■ Selected excerpt ■
--- START ---
General Data Analysis on Taylor Swift Songs and Albums in R

Ajaytomgeorge
6 min readFeb 6, 2022

--

Introduction

Today we are gonna analyze Taylor swifts songs for its general characteristics. We are not gonna delve into advanced analysis like linear relationships and usage of anova model. Lets stick to the basics

Initialization

We will be analyzing data from this repo and instructions to load it in R is given in the repo and it is just one line command. Next we will install some packages in R for our visualizations.

#install.packages("fmsb")
#install.packages("PerformanceAnalytics")
#install.packages("textdata")
#install.packages("tidytext")
#install.packages("devtools")
#install.packages('inspectdf')
library(fmsb)
library(ggplot2)
library(inspectdf)
library(dplyr)
library(PerformanceAnalytics)
library(tidytext)
library(tidyverse)
album_songs <- taylor::taylor_album_songs
all_songs <- as.data.frame(taylor::taylor_all_songs)
albums <- as.data.frame(taylor::taylor_albums)
--- END ---
■ Recorded data ■
--- START ---
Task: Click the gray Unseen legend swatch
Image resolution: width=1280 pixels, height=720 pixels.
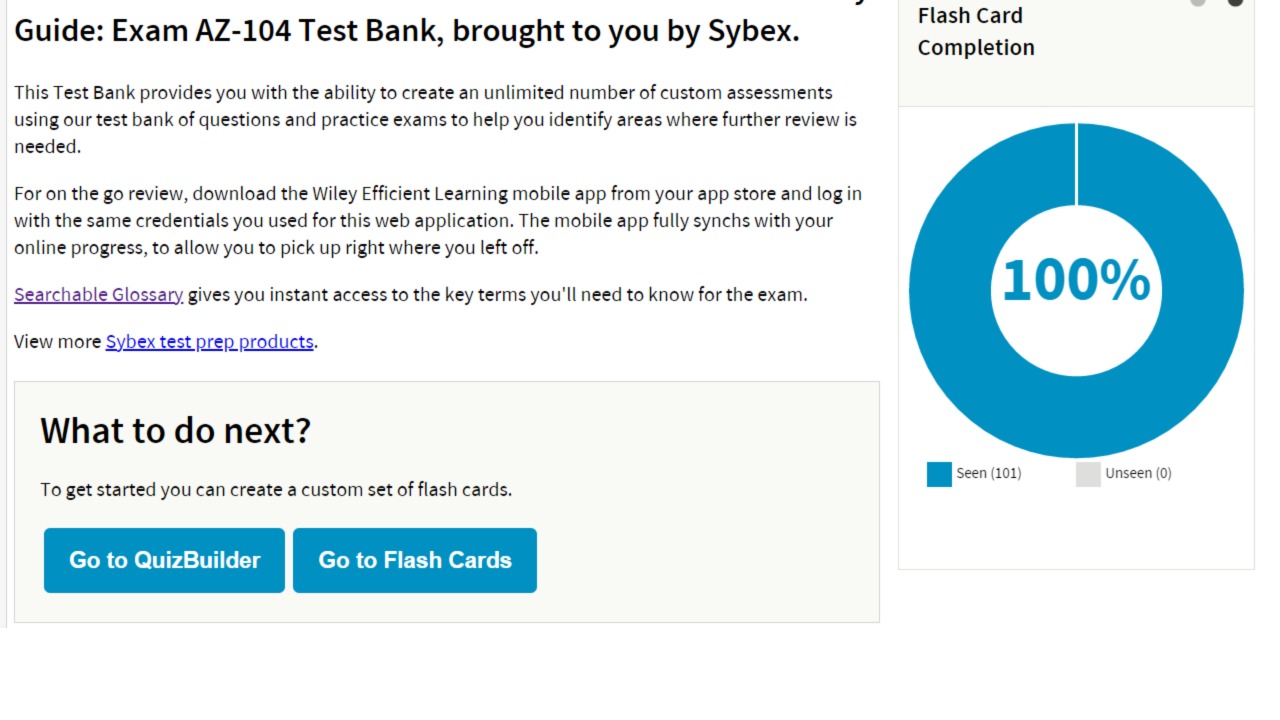Action: coord(1088,474)
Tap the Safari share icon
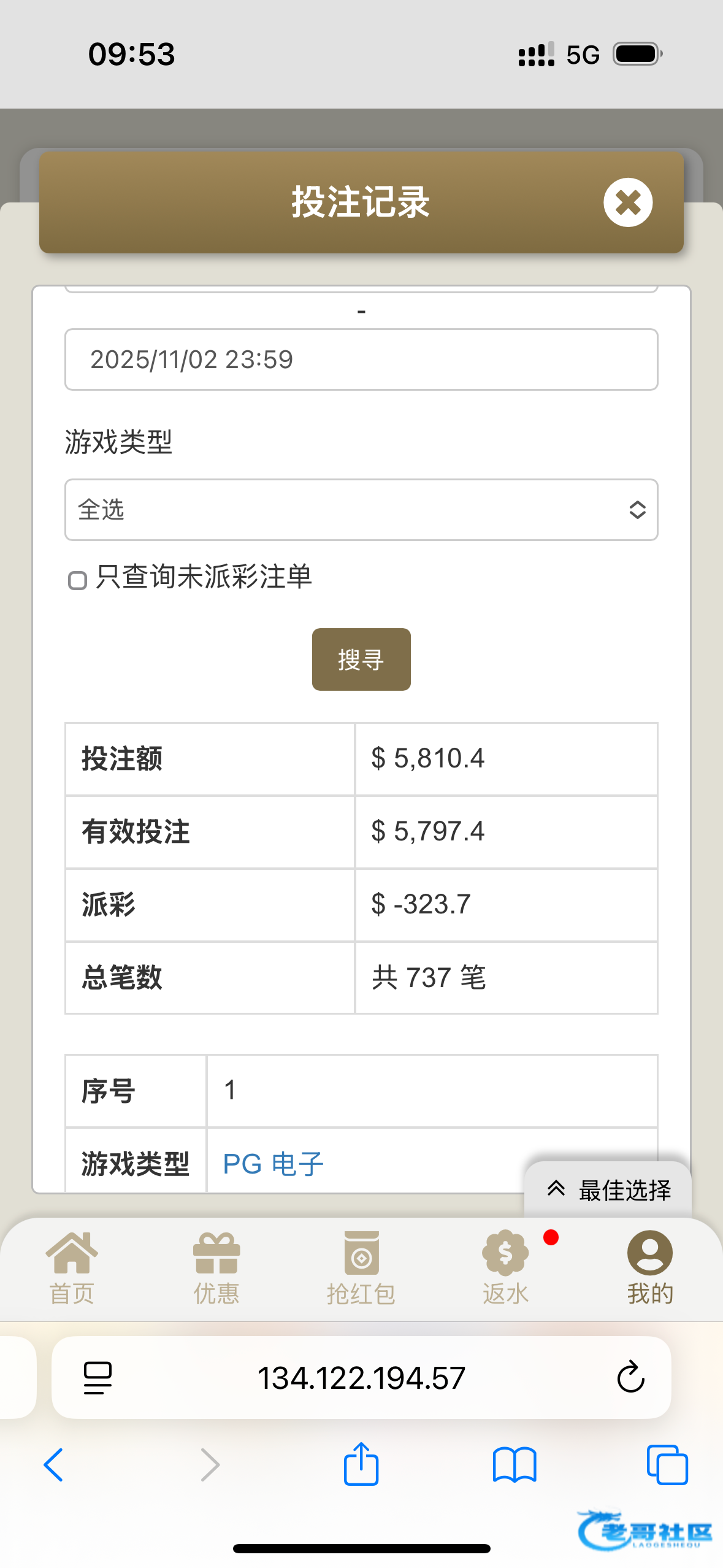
--- END ---
■ Goal ■
Continue the R analysis of Taylor Swift songs and albums, picking up right after its last line of code. The listing plays no role here.

■ Output of the exercise ■
Data Cleaning and Restructring

We have different types of data in the package and we want to perform first clean and restructure the data. Lets take each one by one

Numerical Data

Numerical is fairly straightforward, you can use sapply and is.numeric to0. I am also checking data which are standardised i.e between 0 and 1, because when we plot standardised data with regular numerical data., it will be like a blip in the ocean!

num<-which(sapply(album_songs, is.numeric))
num_names<-as.vector(names(num))

numerical_data<-album_songs[,sapply(album_songs, is.numeric)]
#Between 0 and 1
standard_data<-as.data.frame(do.call(cbind, lapply(numerical_data, summary)))[c(1,4,6),c(2,3,7,8,9,10,11)]
standard_data <- rbind(rep(1,5) , rep(0,5) , standard_data)
other_num_data<-numerical_data[, -which(names(numerical_data) %in% names(standard_data))]

Categorial Data

For categorical data, we are making sure we drop the NA values. We are also sub setting some sections for detailed analysis

categorical_data<-album_songs[, -which(names(album_songs) %in% num_names)]featuring<-categorical_data["featuring"] %>% drop_na(featuring)
promotional_release<-categorical_data["promotional_release"] %>% drop_na(promotional_release)
single_release<-categorical_data["single_release"] %>% drop_na(single_release)
cleaned_categorical_data<-subset(categorical_data,select=-c(featuring,promotional_release,single_release))
categorical_analysis <- rbind(featuring %>% inspect_cat(), promotional_release %>% inspect_cat, single_release %>% inspect_cat(), cleaned_categorical_data %>% inspect_cat())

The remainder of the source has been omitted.